- **TEXT SEGMENT**
· · · · ·

Easiest projects to complete:

  1. Make Alaska Carbon Neutral. 20 MMT
  2. Eliminate 100% of Washington State’s electricity emissions. They are from the Trans-Alta Plant in Centralia. 11.7 MMT

Long-scale urgent projects

  1. Boost renewable electricity production in Texas to replace current fossil fuel technologies. 226
  2. Boost renewable electricity production in Louisiana and reduce production of oil and natural gas. 40 from electricity, 105 from industry.
  3. End coal production in West Virginia. 70
  4. End coal power plants in North Dakota. 28.7
  5. End coal power plants in Pennsylvania. 105.9
  6. End coal power plants in Ohio. 101.9
  7. End coal and natural gas in Florida. 104 MMT
  8. End coal power plants in Indiana. 98 MMT
  9. Implement a nationwide electric car network and replace all internal combustion engines with renewable energy. Ban the sale of fossil fuels by 2030. 1740 MMT from Transportation can be reduced this way. I recommend transitioning to this using a carbon tax as soon as possible.

We can do all of this in the next 15 years.
This will reduce 2619.5 MMT of Carbon dioxide or over 50% of America’s total carbon emissions.
We need to do this

Help reduce emissions in other countries.

· · · · ·

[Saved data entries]
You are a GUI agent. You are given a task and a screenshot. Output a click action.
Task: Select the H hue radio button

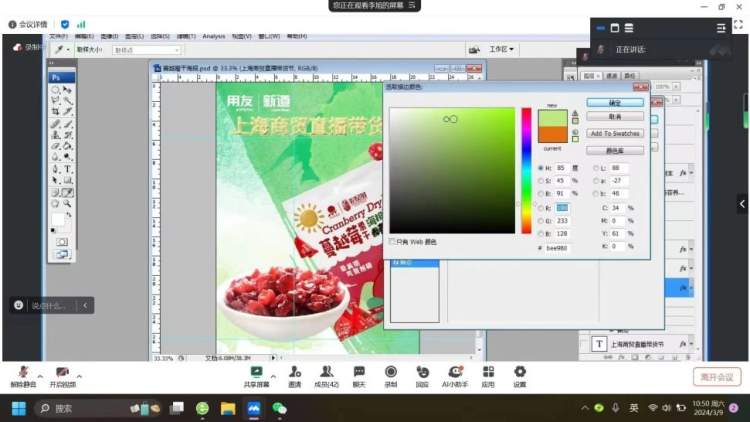click(541, 168)
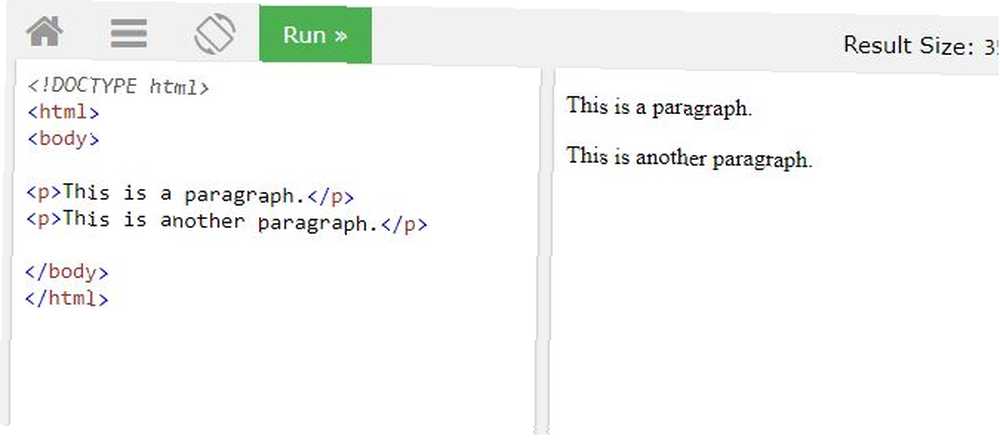The image size is (1000, 445).
Task: Click rendered text 'This is a paragraph.'
Action: click(x=659, y=106)
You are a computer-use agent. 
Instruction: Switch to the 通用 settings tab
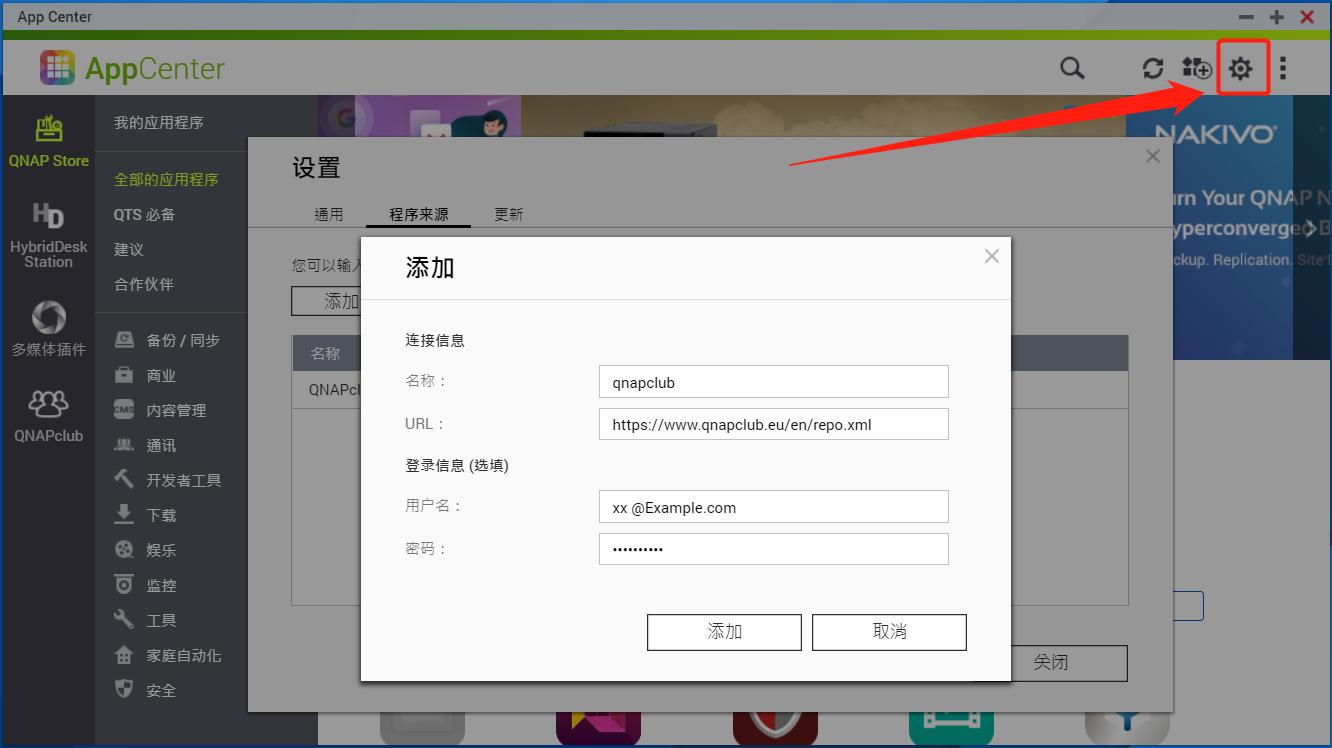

· · · · ·

- **EXERCISE TASKS**
- a) Repeat the passage of the emissions plan starting at "We can do all" and ending at "in other countries.".
- b) In one to three sentences, explain what outcome the emissions plan gives as justification for carrying out all of its listed projects over the next 15 years.
The data have no connection to the emissions plan.

- **RESPONSES BY ITEM NUMBER**
- a)
We can do all of this in the next 15 years.
This will reduce 2619.5 MMT of Carbon dioxide or over 50% of America’s total carbon emissions.
We need to do this

Help reduce emissions in other countries.

- b) Completing all of the listed projects would reduce carbon dioxide emissions by 2619.5 MMT, which is over 50% of America's total carbon emissions. On that basis, the emissions plan states that this needs to be done.